Here are a few tips when recording sound on location.

- Protect yourself: don a mask and possibly gloves, else wash your hands regularly, stay 6ft apart.
- Do not use lavaliers microphones.
- Use directional "shotgun" type boom microphones.
- Position yourself upwind.
- Protect and clean the equipment.

The best equipment at the moment is a shotgun microphone on a shock mount with a long enough boom to be 6ft away from the subject.

Outside you must use a windscreen, that's difficult to clean, so wrap it loosely in a soft plastic bag or a large piece of plastic cling-wrap. The hit on sound quality is not too bad.

Stay as far as your microphone allows (most long shotgun have more reach than short ones), and boom from above. The largest particles fall on the floor, so miking from below is not a good idea.

Try to keep the air / breeze in your back, so that it doesn't carry the particles towards you.


At the end of the session, remove and throw away the plastic wrap.
Before packing, clean the boom and hard surfaces with alcohol or soapy water (check manufacturer guidance.) Remove and discard your gloves or sanitize/wash your hands.

Stay healthy!

Check out the Schoeps Covid-19 page.

Thursday, March 5, 2020

Documentary Filmmakers, Do You Want Your Post-production To Go Smoothly?

Here are 10 organizational tips to make sure the post-production on your new project will go smoothly and not slow down to mollasses or cost a small fortune:

1) Shoot everything at 23.976fps. OK, except for high frame rates to be used as slow motion.

2) Stick to the same frame size, format, codec, picture profile, LUT as much as possible. Expose properly, strive for consistency.

3) Take the time to set your camera(s) properly so that the same clip name is not repeated at nauseam across days and cameras, no one wants to deal with a gazillions of "Clip0001".

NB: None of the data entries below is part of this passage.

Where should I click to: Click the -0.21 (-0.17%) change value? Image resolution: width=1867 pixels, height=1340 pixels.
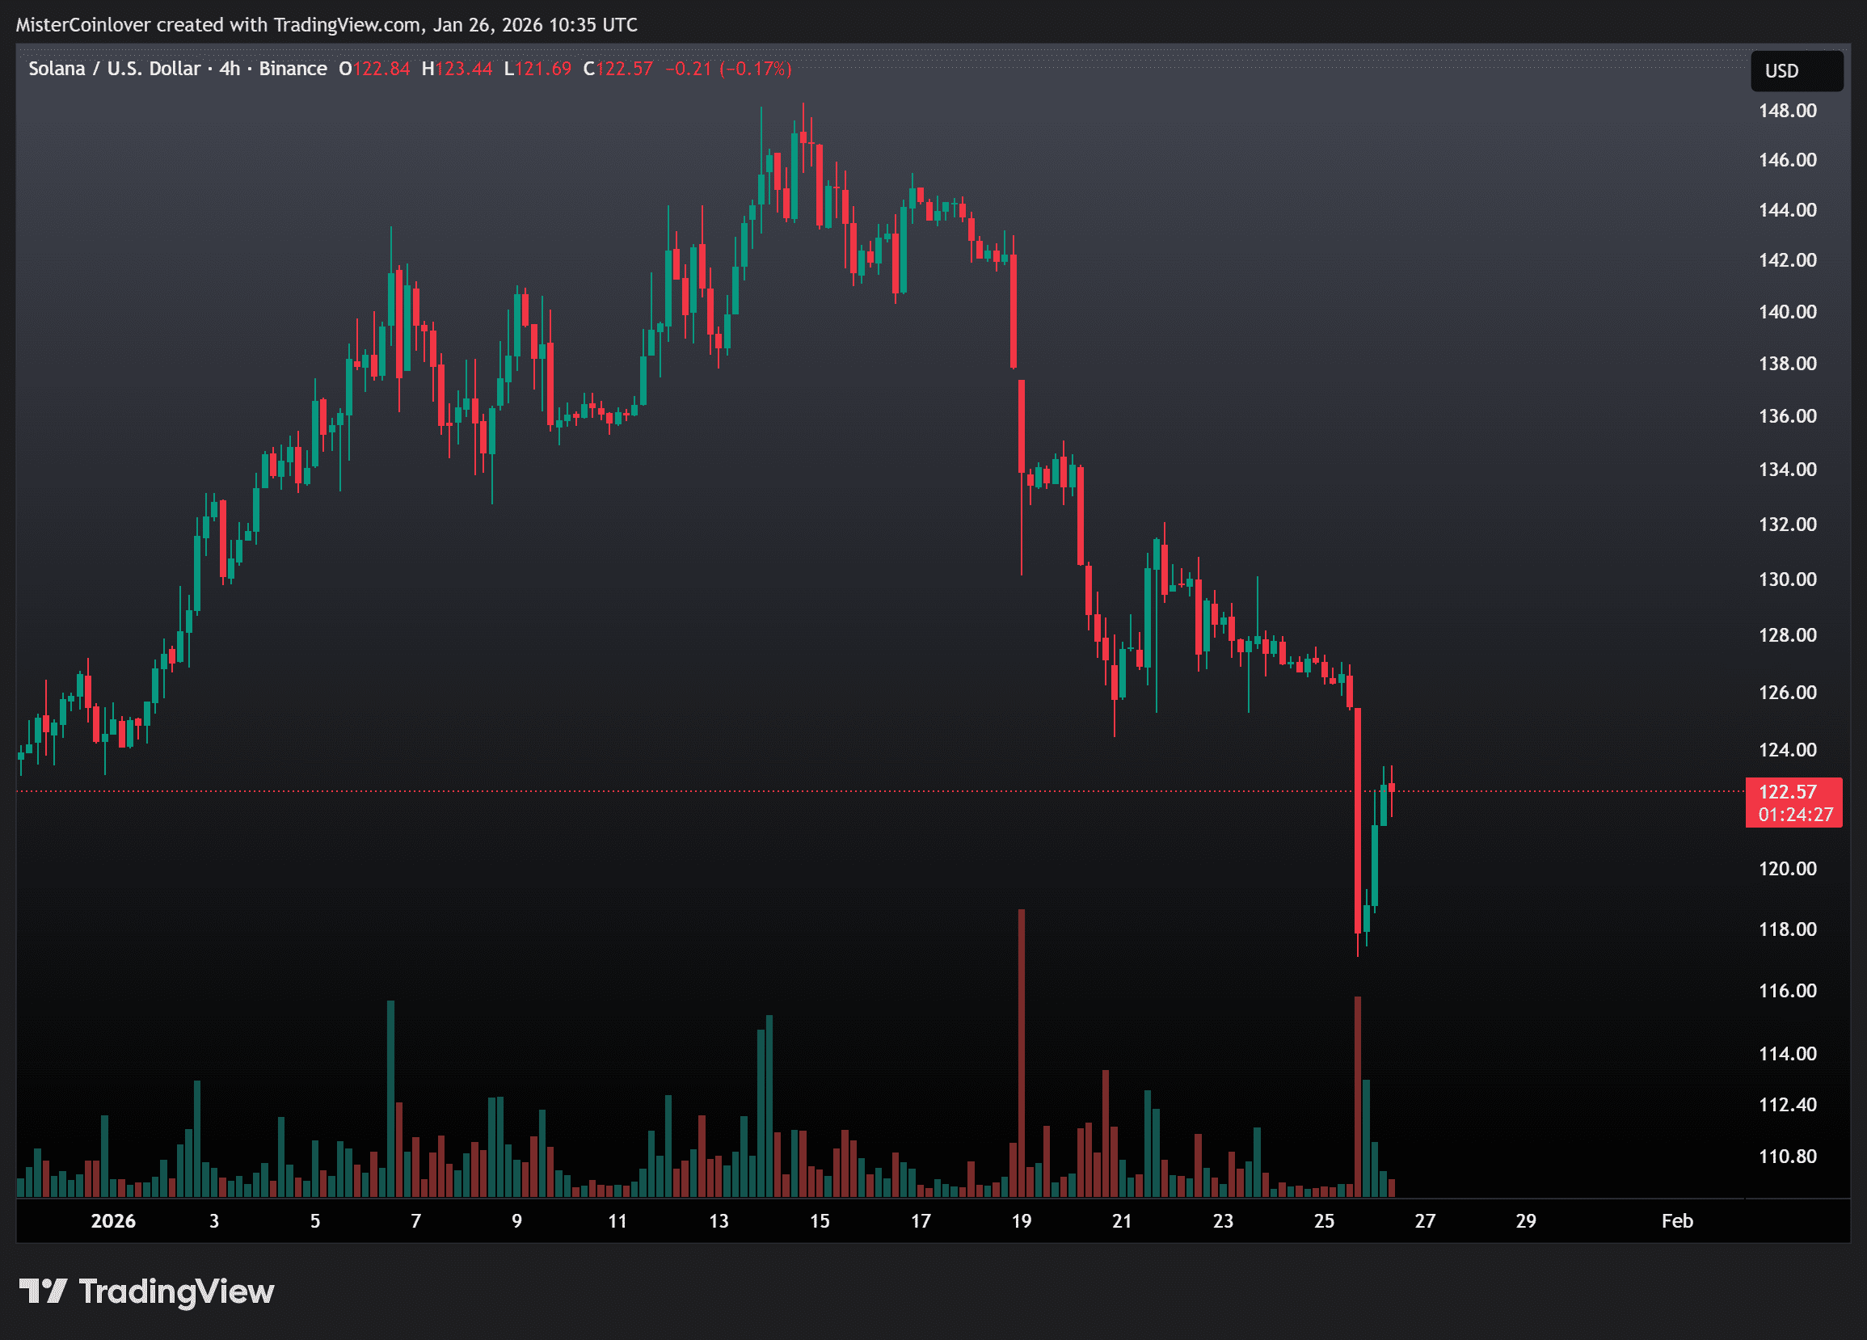tap(728, 68)
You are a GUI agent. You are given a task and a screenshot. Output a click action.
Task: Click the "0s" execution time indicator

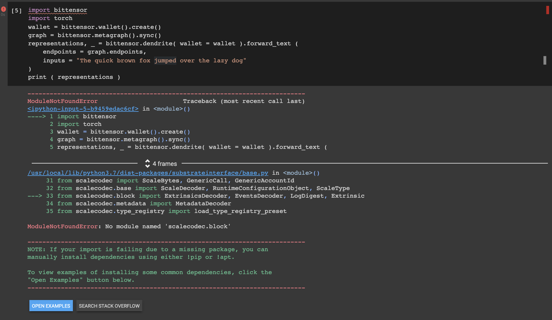4,14
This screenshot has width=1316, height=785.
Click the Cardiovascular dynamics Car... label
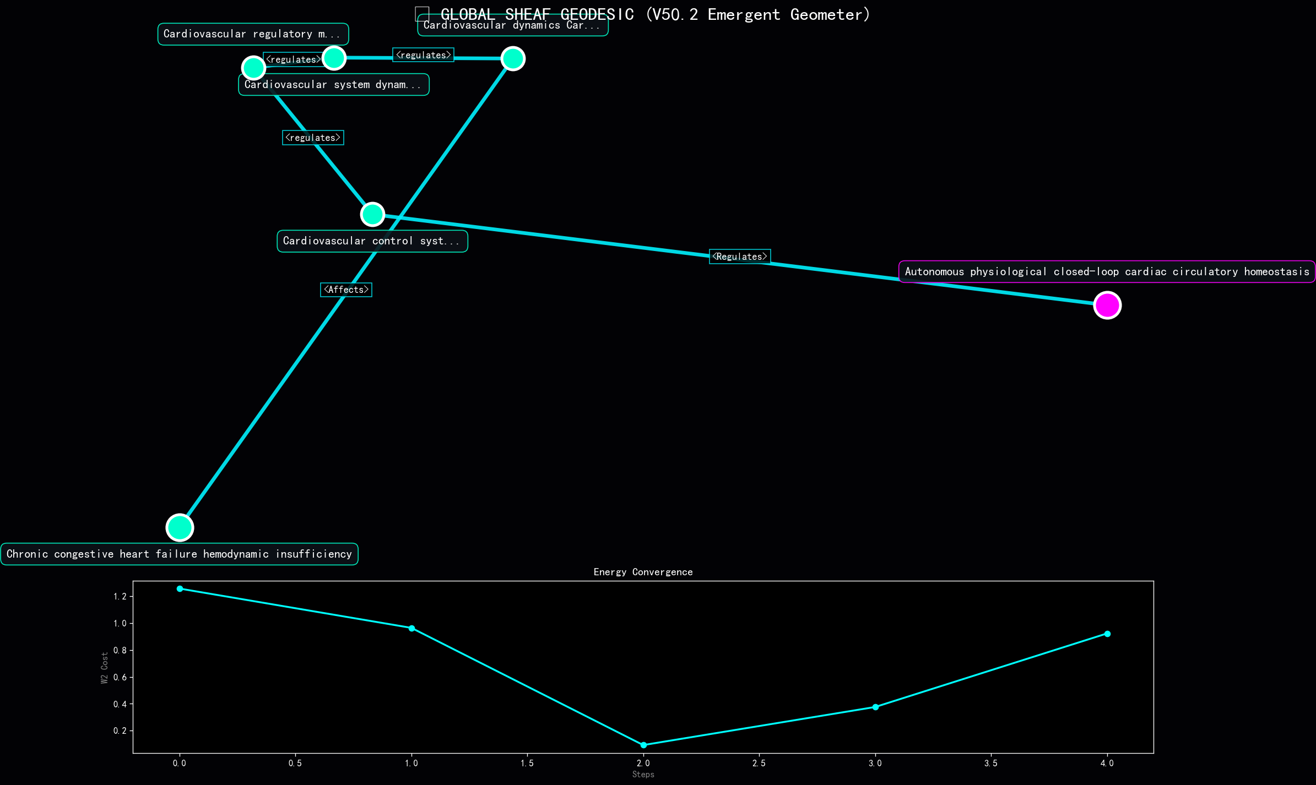click(512, 26)
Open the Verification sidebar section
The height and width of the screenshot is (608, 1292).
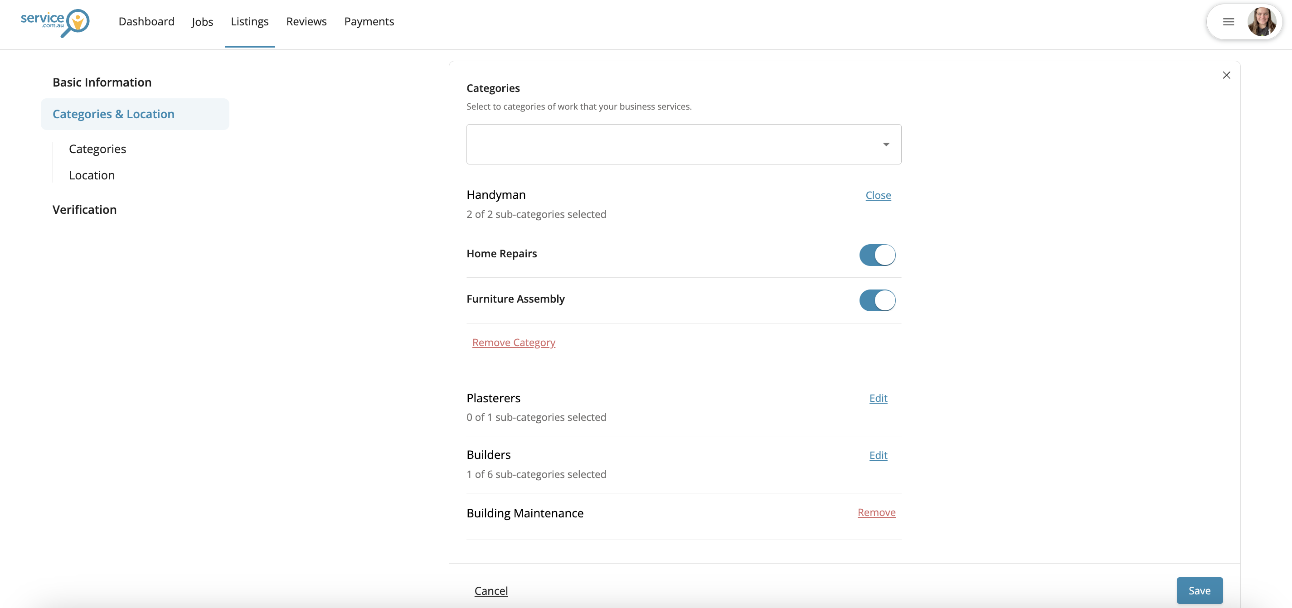click(x=84, y=210)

4) Record Time Of Day time code, and jam-sync your cameras and main sound recorder several times a day. Imperative after powering-off, battery swaps, power outages. If that's not possible, use whatever clock your device has, and manually adjust the timing information on each piece equipment so that they are in close proximity. Watch for the pesky 12hrs. difference.

5) Always record proper temp audio (decent signal, not saturated, not garbled) on all cameras. That's another way to sync the footage in post if timecode is missing or wrong. Use a decent microphone on each camera, do listen.

6) Always record PCM uncompressed audio at 48k and at 32bit or 24bit if you your recorder allows it. Else 16bit.

7) There is no need to record 12 tracks of audio when 11 of them are empty. Learn how to use your sound recording equipment and turn off any empty/useless track.

8) Be generous with Preroll and Post roll. 

9) Offload your footage with a proper offloading software like Hedge, and keep camera cards structure intact.

10) Organize your footage in folders by day: 2020_01_30, 2020_01_31, and by device/card: A001 (camera A, card 001), A002, B001 (camera B card 001), S001 (sound card 001), etc.